Saved data entries
-*-*-
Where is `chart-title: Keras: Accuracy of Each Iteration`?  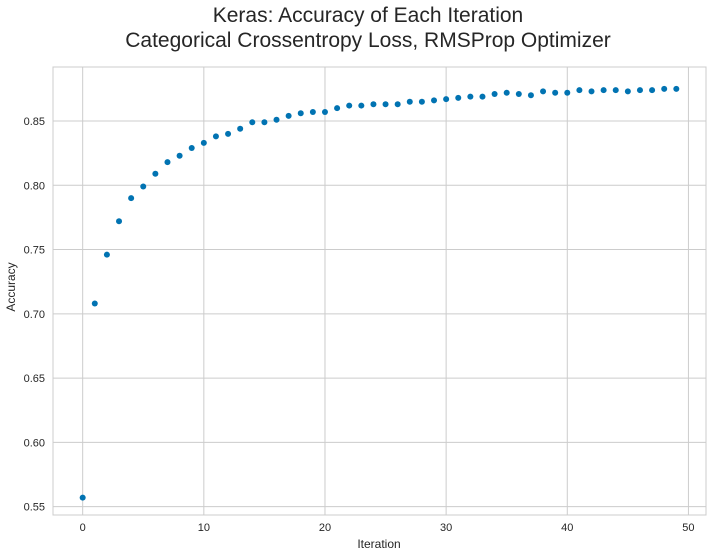 chart-title: Keras: Accuracy of Each Iteration is located at coordinates (368, 16).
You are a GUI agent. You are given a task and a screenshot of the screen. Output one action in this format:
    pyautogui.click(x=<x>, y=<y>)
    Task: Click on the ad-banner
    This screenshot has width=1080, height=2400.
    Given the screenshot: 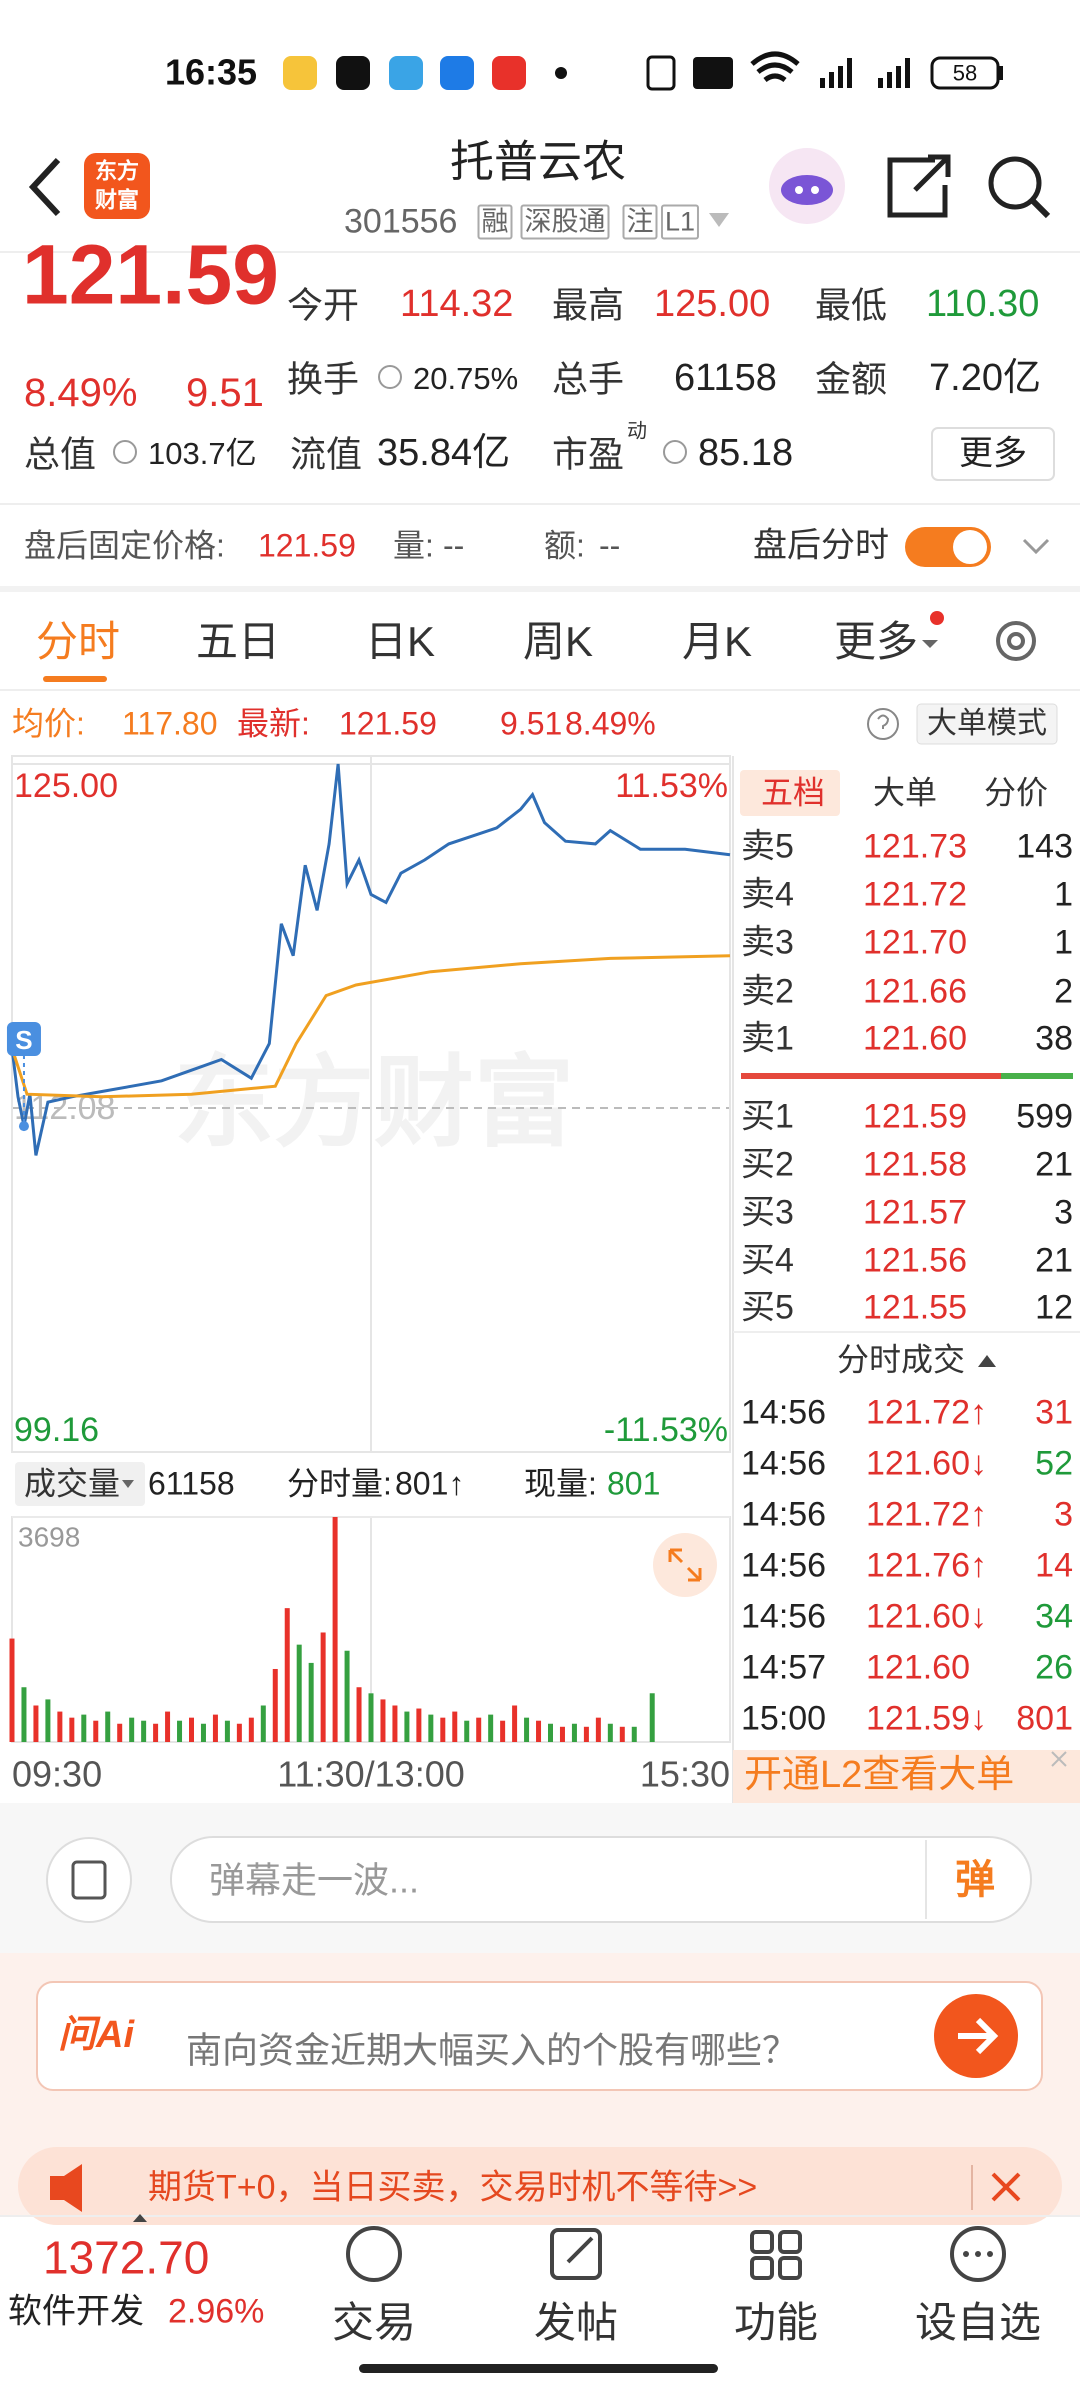 What is the action you would take?
    pyautogui.click(x=540, y=2186)
    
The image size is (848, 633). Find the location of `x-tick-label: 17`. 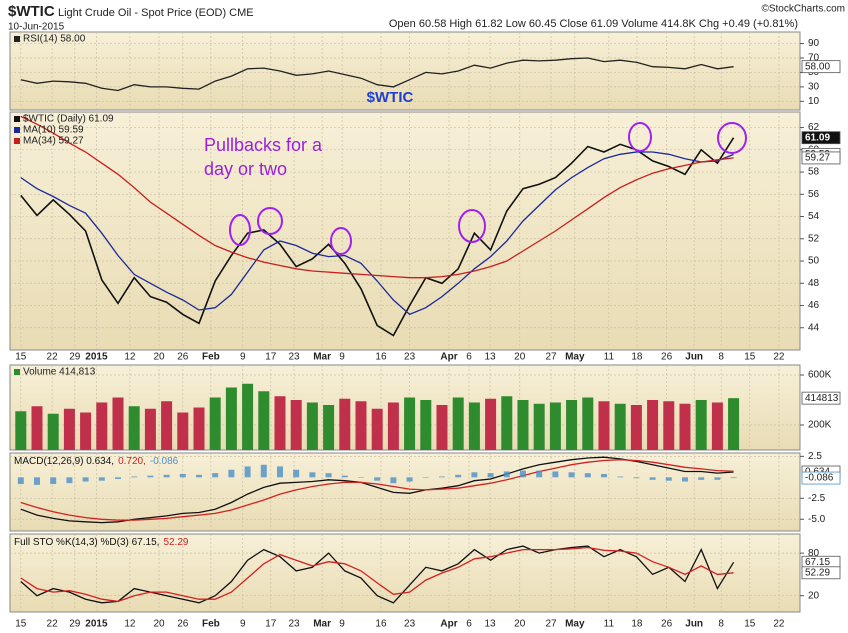

x-tick-label: 17 is located at coordinates (271, 624).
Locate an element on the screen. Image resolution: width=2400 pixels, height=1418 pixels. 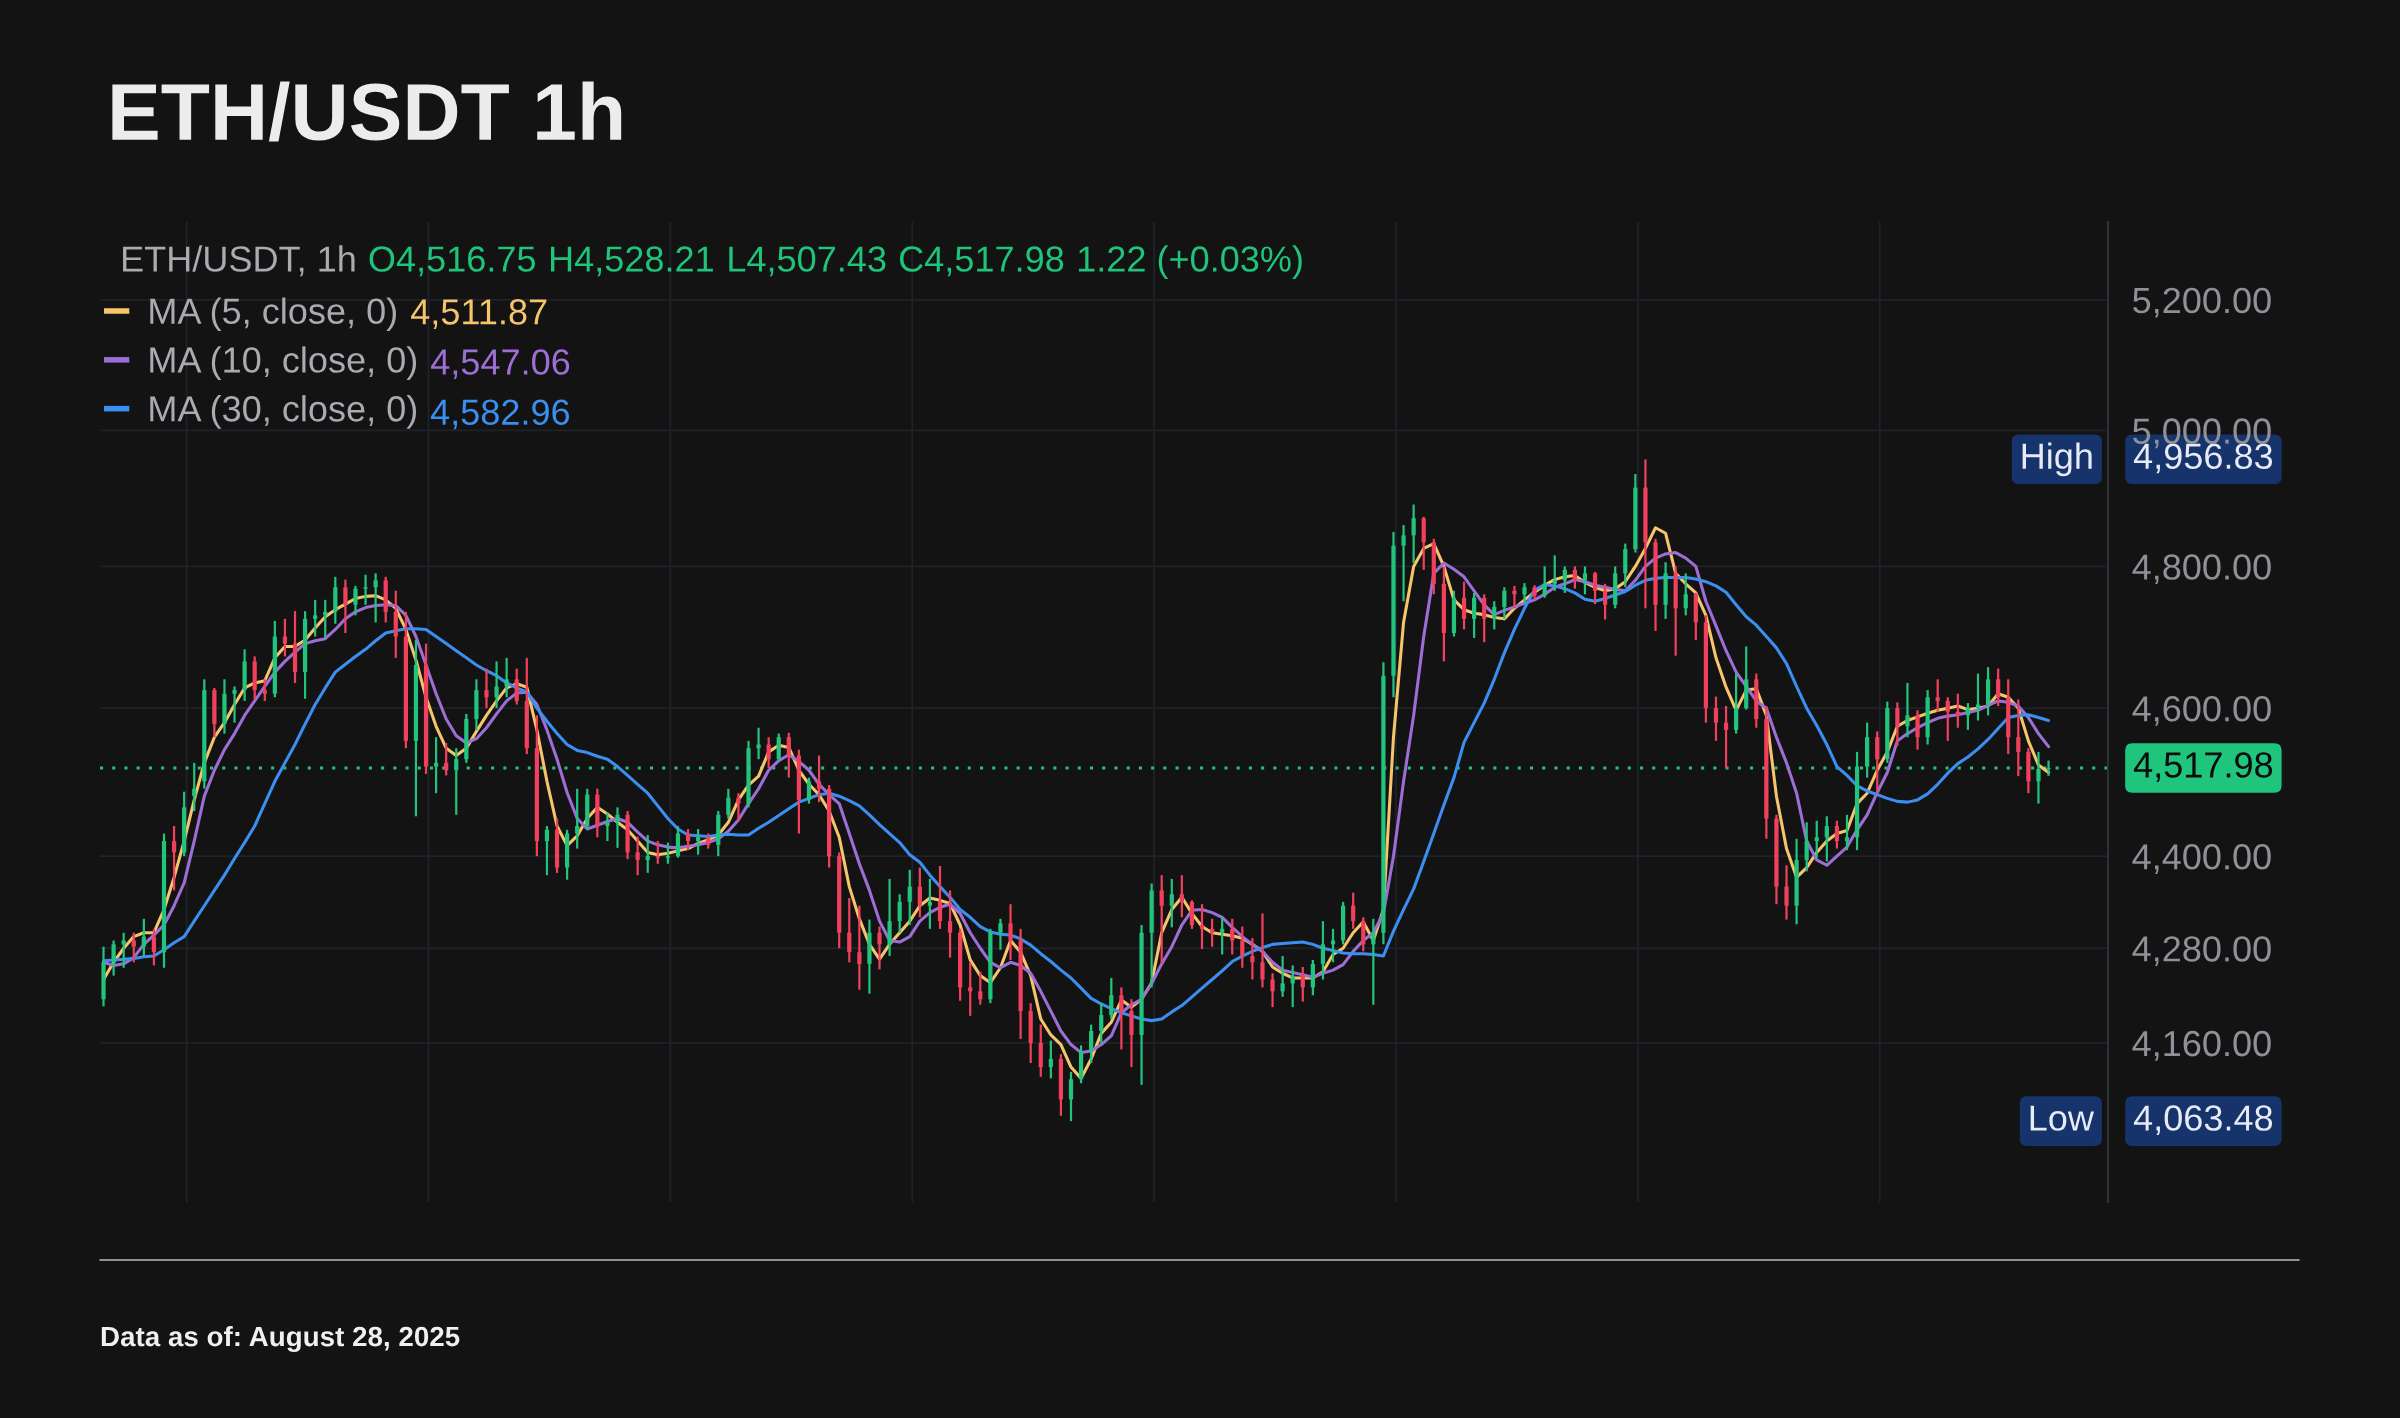
ref-line-label: 4,517.98 is located at coordinates (2203, 768).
-*-*-
# WHAT IS NEEDED
Can you rewrite the items from the line with "The image size" through the end of the items, swapping "pixels" for "px" and keeping everything else unchanged? Leave the pictures out of your answer.

# REPLY
The image size is (848, 633). Find the location of `x-tick-label: 17`. 

x-tick-label: 17 is located at coordinates (271, 624).
Locate an element on the screen. Image resolution: width=2400 px, height=1418 px. 
ref-line-label: 4,517.98 is located at coordinates (2203, 768).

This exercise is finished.